Our world is increasingly nutrient-depleted due to practices like mono-cropping and pesticide overuse, and a Western diet often lacks crucial nutrients like magnesium, folate, and fiber. This diet is more associated with obesity and lifestyle diseases that improve with a whole food, plant-based approach.
As part of a full transition to plant-based eating, certain supplements may be necessary. While a plant-based diet is usually nutrient-dense, vitamin B12 supplementation is essential for those avoiding animal products. Adults require about 1.5 micrograms of B12 daily, but supplementation of at least 10 micrograms daily or 2000 micrograms weekly is recommended to prevent deficiency and address heart health issues related to homocysteine levels.
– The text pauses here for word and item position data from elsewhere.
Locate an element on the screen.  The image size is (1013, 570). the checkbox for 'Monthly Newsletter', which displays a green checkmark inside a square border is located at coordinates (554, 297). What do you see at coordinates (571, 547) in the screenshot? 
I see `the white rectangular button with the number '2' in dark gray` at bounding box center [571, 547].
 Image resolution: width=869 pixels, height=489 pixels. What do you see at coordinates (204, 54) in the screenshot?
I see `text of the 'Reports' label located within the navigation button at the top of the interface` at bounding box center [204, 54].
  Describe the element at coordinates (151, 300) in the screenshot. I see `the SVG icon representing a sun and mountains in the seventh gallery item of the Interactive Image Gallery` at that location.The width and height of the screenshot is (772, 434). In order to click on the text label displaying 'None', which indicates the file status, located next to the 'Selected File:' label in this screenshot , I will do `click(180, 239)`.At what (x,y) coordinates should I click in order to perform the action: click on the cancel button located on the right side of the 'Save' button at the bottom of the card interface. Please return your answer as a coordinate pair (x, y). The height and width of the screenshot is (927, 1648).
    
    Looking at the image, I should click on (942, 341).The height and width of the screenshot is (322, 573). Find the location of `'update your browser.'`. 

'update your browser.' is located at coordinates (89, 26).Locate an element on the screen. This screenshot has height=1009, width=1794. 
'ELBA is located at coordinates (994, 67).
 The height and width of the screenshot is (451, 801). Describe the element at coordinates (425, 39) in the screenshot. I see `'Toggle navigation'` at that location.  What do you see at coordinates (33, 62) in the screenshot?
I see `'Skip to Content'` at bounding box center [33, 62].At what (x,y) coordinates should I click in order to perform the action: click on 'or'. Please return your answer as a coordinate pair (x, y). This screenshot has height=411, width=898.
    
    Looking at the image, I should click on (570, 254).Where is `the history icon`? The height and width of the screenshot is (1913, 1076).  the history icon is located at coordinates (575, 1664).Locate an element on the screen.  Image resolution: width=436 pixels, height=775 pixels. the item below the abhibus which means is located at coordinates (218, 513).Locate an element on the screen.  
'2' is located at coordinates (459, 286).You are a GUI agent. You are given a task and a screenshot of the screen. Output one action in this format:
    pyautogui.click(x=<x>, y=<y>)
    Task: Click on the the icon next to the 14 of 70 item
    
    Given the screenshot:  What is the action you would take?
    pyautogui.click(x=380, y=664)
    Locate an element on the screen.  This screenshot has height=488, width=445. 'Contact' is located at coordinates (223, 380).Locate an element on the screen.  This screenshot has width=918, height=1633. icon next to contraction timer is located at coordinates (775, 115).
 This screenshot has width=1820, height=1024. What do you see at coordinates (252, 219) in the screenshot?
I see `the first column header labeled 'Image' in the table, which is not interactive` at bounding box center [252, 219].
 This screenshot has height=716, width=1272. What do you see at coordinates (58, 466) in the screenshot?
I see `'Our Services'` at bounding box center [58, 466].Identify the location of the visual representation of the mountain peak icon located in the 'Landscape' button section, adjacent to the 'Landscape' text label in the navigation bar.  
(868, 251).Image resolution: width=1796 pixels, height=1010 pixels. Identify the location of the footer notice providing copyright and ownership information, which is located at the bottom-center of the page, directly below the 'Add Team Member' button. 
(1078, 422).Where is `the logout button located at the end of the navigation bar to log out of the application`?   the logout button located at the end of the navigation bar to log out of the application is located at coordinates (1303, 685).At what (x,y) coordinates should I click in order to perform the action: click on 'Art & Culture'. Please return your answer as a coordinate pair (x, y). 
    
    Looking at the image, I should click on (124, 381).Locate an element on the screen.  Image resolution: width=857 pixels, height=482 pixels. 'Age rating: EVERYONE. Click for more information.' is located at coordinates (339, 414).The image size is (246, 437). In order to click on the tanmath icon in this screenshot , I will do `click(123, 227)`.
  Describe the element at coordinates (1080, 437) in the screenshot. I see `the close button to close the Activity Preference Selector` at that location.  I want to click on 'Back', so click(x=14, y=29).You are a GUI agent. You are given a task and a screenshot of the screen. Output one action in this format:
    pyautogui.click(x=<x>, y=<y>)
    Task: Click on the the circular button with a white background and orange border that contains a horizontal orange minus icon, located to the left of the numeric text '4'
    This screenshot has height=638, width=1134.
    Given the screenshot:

Vitamin D is also key, particularly if you don’t get much sun exposure. A supplement of 1000 to 2000 IU daily is generally recommended, and potentially more if you have low levels.
Omega-3 fatty acids are best sourced from algae, avoiding the contaminants found in fish. Just a couple of tablespoons of milled flaxseeds daily can boost heart health.
Dr. Gemma Newman, a respected family doctor, advises that a nutritionally rich plant-based diet can support overall health through various life stages and prevent notable chronic conditions.
If you’re considering changing your eating habits, it might just be time to explore plant-based options more closely.